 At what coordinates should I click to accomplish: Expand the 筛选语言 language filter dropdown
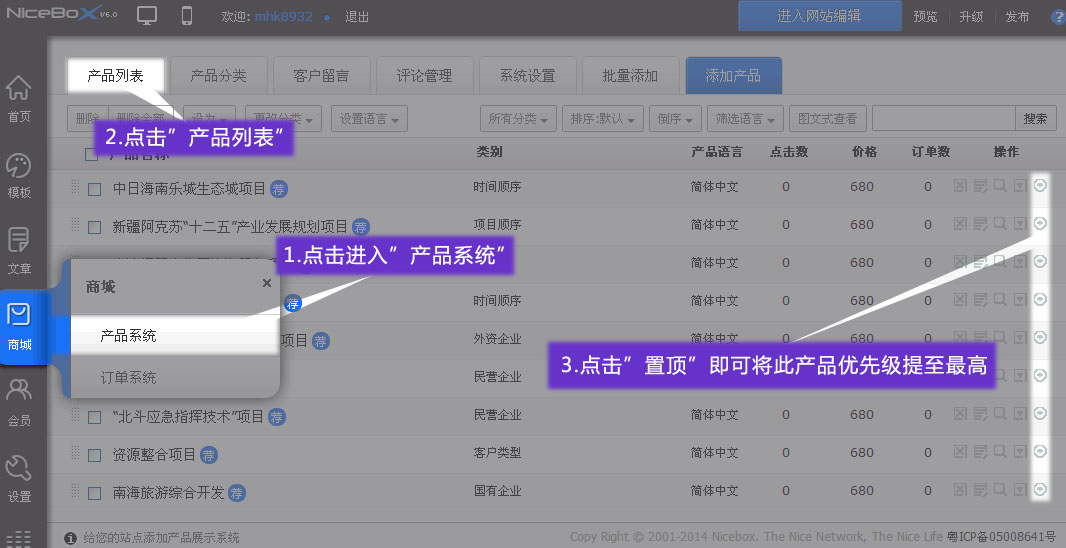[744, 119]
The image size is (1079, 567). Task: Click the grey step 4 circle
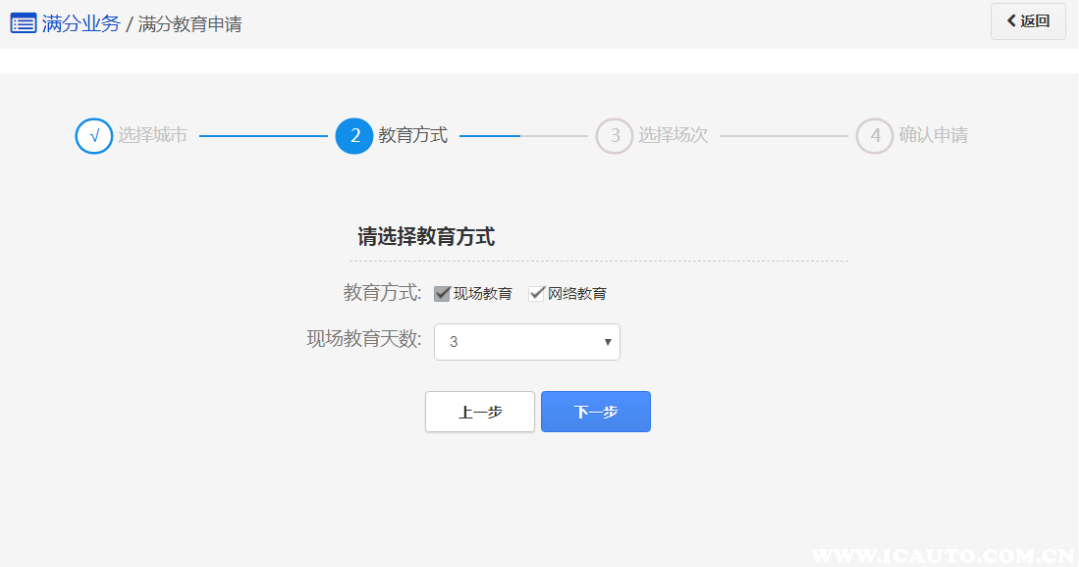874,136
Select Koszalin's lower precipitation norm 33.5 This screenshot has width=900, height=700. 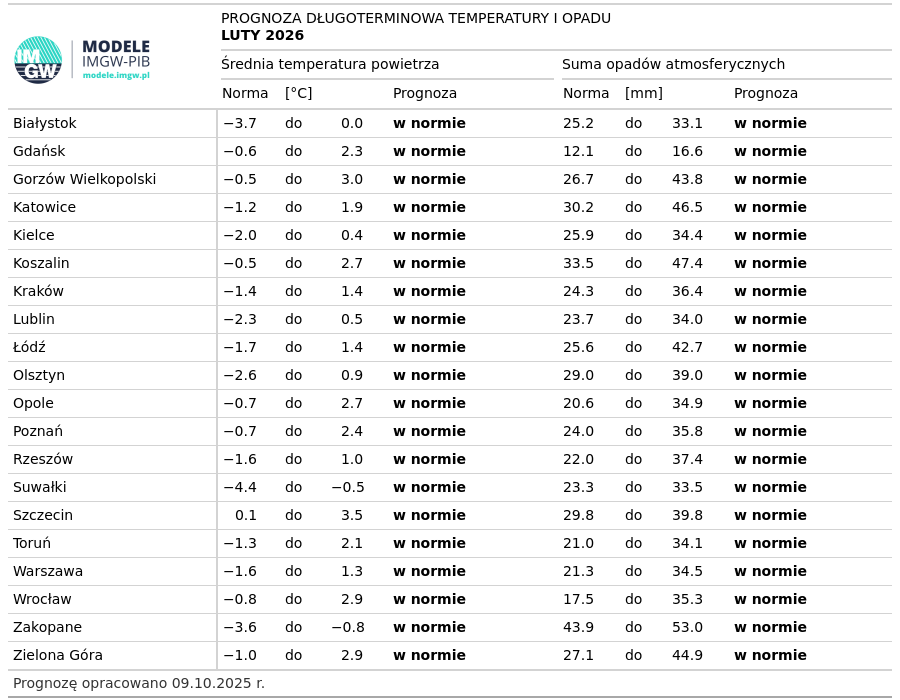coord(578,264)
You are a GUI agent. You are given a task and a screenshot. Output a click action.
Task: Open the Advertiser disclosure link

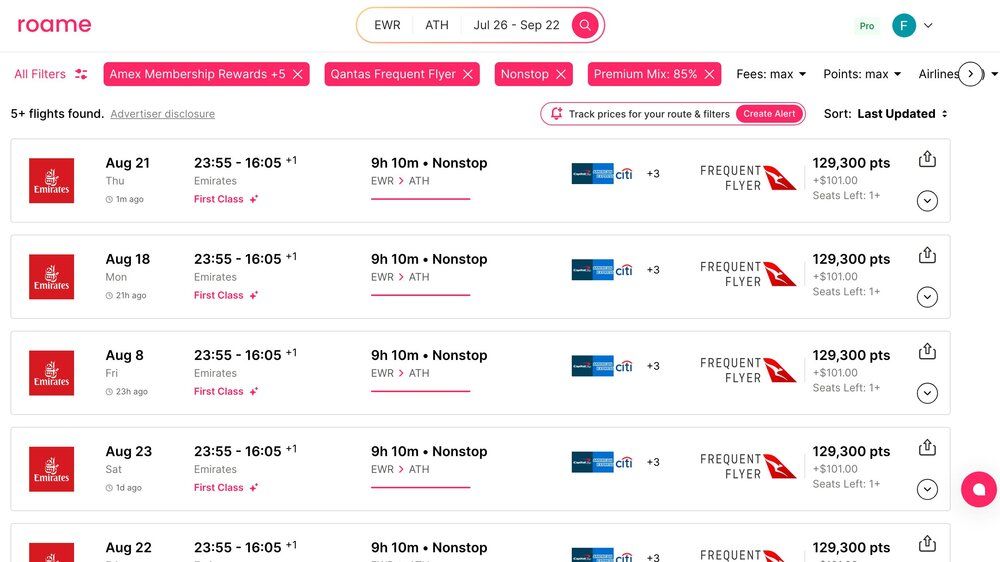point(162,114)
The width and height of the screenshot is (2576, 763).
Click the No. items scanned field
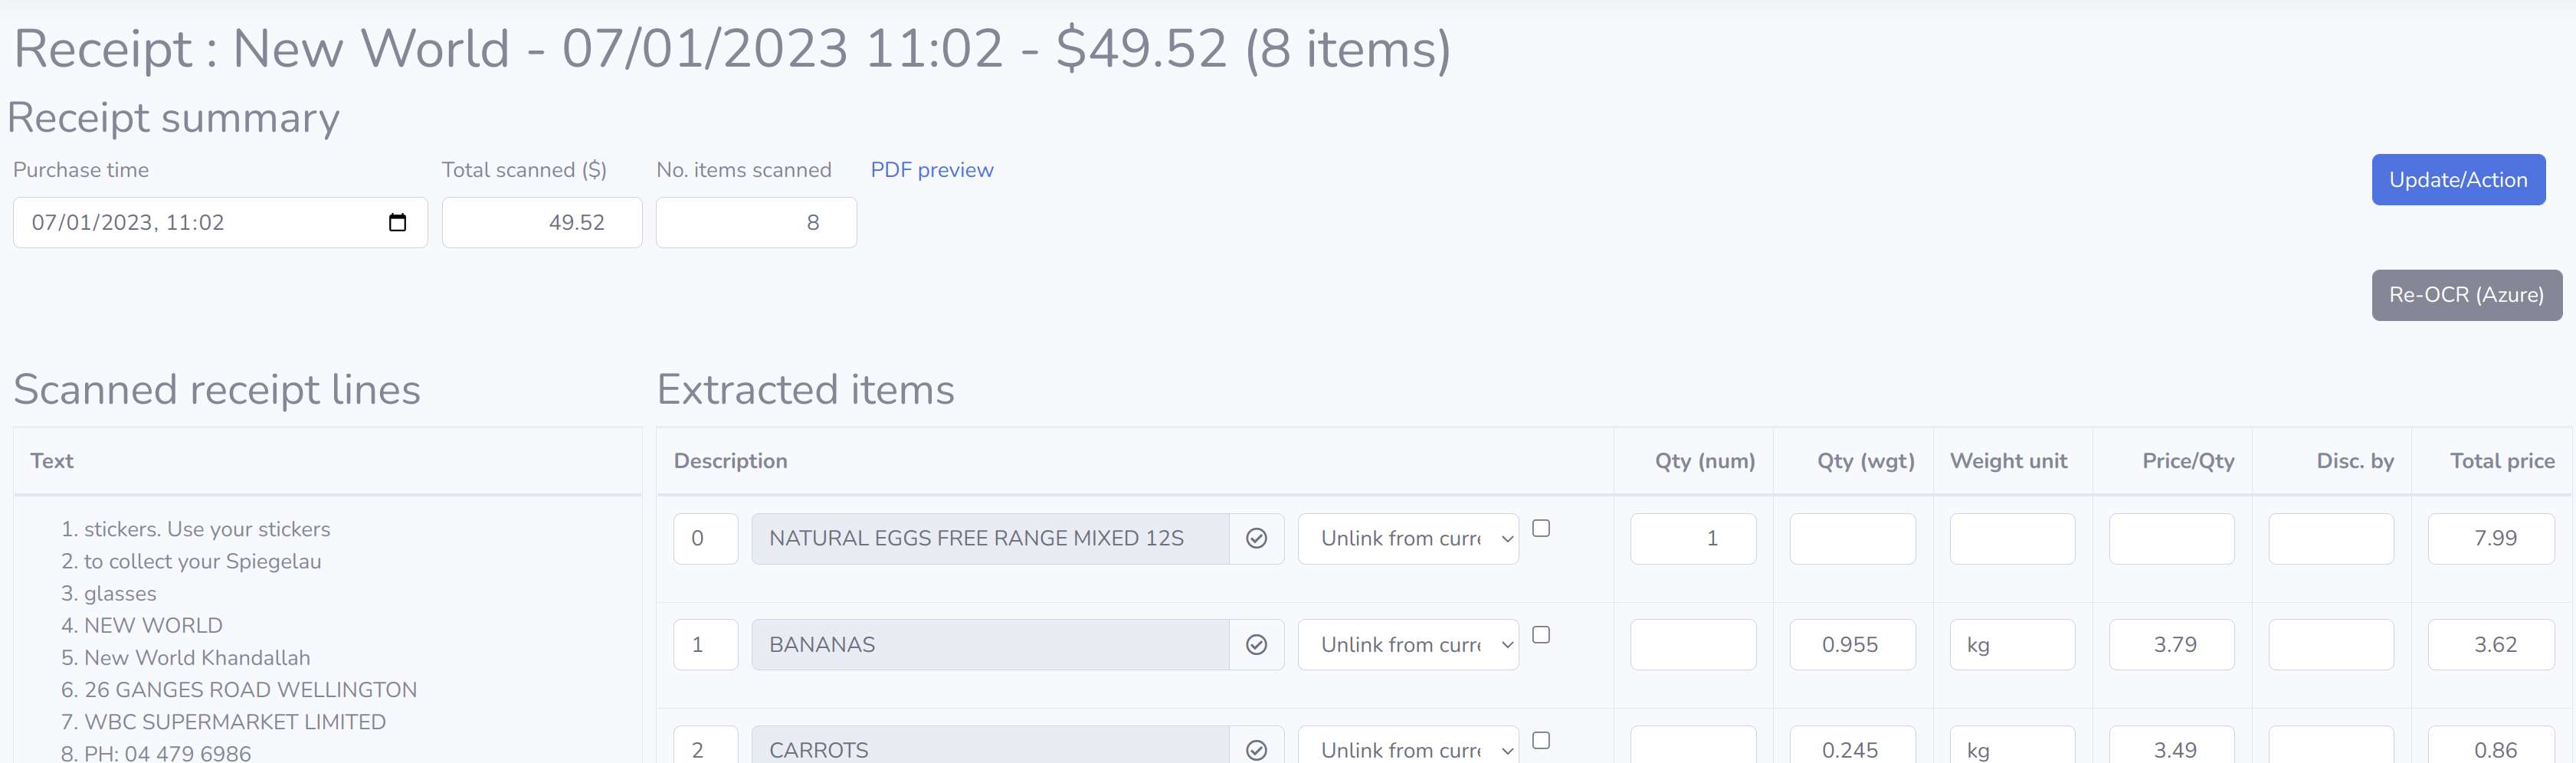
________________________________________
What are the lines from the one containing "The width and" through the end of the records? Write them out exactly, leaving out the pictures.

The width and height of the screenshot is (2576, 763).
Click the No. items scanned field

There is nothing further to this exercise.